Monomers are subsequently [Glycans? N-glycosylated], arranged into dimers in the endoplasmic reticulum and into multimers in the Golgi apparatus by crosslinking of cysteine residues via disulfide bonds. With respect to the glycosylation?, vWF is one of the few proteins that carry blood group antigens (ABO system).
Multimers of vWF can be extremely large, >20,000 kDa, and consist of over 80 subunits of 250 kDa each. Only the large multimers are functional. Some cleavage products that result from vWF production are also secreted but probably serve no function.
Von Willebrand factor is not an enzyme and therefore has no catalytic activity. Its primary function is binding to other proteins, particularly Factor VIII and it is important in platelet adhesion to wound sites.
vWF binds to a number of cells and molecules. The most important ones are:
- Factor VIII is bound to vWF while inactive in circulation; Factor VIII degrades rapidly when not bound to vWF. Factor VIII is released from vWF by the action of thrombin.
- vWF binds to collagen, e.g., when it is exposed in endothelial cells due to damage occurring to the blood vessel.

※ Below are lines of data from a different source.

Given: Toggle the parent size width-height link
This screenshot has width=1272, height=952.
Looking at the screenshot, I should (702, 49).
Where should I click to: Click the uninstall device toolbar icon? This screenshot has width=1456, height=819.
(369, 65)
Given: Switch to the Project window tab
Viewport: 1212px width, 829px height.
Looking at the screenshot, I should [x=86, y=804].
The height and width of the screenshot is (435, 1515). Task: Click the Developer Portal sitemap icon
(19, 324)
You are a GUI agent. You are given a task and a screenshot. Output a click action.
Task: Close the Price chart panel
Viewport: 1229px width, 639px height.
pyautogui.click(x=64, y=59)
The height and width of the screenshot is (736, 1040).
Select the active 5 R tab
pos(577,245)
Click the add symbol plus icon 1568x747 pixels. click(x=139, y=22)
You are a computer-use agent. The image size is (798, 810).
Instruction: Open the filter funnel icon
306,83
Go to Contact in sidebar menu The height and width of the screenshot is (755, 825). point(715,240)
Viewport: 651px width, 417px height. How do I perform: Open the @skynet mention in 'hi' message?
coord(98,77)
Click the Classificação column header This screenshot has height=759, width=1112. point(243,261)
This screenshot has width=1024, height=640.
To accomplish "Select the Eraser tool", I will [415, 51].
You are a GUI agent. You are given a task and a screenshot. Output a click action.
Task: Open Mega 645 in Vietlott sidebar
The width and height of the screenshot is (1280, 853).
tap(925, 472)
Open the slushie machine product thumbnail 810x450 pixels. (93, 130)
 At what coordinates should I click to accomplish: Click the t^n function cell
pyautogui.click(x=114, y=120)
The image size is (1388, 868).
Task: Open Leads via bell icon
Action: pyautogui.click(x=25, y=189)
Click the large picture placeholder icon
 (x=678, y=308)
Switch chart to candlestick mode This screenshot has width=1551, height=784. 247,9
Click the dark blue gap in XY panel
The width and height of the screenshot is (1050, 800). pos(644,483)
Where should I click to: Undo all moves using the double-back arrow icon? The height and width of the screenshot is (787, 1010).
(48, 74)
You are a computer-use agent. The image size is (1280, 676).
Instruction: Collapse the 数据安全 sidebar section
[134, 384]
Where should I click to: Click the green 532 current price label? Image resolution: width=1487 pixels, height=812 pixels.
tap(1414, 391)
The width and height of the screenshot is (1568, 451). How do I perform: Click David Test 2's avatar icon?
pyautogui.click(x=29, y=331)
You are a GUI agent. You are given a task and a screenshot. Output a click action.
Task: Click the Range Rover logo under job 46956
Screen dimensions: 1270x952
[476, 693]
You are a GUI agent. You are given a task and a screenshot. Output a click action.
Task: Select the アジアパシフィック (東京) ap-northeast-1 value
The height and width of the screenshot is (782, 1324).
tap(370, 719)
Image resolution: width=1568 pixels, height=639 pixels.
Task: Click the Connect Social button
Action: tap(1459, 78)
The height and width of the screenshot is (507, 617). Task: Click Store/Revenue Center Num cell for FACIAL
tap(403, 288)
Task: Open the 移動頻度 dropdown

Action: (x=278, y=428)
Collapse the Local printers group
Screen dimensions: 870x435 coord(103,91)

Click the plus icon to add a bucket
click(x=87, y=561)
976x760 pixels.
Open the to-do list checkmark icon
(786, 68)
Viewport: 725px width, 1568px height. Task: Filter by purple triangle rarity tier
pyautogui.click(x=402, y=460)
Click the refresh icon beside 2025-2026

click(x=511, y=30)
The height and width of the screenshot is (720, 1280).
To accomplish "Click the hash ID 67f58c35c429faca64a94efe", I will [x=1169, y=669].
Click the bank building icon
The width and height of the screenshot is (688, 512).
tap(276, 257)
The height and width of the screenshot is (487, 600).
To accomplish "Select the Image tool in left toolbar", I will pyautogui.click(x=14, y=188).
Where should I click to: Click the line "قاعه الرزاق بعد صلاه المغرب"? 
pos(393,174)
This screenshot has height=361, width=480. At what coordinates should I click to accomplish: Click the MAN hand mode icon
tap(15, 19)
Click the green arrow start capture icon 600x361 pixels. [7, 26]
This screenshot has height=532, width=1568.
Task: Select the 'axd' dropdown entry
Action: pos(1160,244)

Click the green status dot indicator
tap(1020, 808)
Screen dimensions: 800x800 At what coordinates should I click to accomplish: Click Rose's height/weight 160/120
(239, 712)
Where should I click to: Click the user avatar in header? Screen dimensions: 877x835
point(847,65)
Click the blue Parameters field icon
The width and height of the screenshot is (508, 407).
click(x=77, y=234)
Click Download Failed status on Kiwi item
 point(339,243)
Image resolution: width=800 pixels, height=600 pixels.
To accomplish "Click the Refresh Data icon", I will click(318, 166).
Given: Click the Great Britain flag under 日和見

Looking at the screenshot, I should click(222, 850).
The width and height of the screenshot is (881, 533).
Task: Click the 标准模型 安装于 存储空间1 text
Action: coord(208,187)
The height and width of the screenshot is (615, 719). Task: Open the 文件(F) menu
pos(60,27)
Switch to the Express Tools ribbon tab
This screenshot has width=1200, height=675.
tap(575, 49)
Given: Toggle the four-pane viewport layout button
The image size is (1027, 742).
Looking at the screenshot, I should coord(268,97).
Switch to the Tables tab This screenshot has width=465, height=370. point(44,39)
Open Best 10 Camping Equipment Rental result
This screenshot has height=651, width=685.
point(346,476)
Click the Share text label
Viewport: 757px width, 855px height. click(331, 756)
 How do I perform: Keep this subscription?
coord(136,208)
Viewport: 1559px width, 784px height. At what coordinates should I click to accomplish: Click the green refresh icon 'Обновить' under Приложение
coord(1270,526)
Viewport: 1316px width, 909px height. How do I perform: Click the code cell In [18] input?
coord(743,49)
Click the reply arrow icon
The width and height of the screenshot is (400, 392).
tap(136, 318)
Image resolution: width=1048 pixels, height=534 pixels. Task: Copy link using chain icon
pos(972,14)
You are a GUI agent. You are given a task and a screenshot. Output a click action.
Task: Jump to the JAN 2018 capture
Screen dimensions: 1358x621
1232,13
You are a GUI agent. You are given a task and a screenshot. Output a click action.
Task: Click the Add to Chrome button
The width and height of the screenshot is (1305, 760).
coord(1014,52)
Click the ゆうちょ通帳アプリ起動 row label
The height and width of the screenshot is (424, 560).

- vWF binds to platelet gpIb when it forms a complex with gpIX and gpV; this binding occurs under all circumstances, but is most efficient under high shear stress (i.e., rapid blood flow in narrow blood vessels, see below).
- vWF binds to other platelet receptors when they are activated, e.g., by thrombin (i.e., when coagulation has been stimulated).
vWF appears to play a major role blood coagulation, and vWF deficiency or dysfunction (von Willebrand disease) therefore leads to a bleeding tendency, which is most apparent in tissues having high blood flow shear in narrow vessels. From studies it appears that vWF uncoils under these circumstances, decelerating passing platelets.
The biological breakdown (catabolism) of vWF is largely mediated by a protein cryptically termed ADAMTS13 (acronym of "a disintegrin-like and metalloprotease with thrombospondin type 1 motif no. 13"). It is a metalloproteinase which cleaves vWF between tyrosine at position 842 and methionine at position 843 (or 1605-1606 of the gene?). This breaks down the multimers into smaller units, which are degraded by other peptidases.
Role in disease
- Hereditary defects of vWF lead to von Willebrand disease (vWD), a bleeding diathesis of the skin and mucous membranes, causing nosebleeds, menorrhagia, and gastrointestinal bleeding. The point at which the mutation? occurs determines the severity of the bleeding diathesis.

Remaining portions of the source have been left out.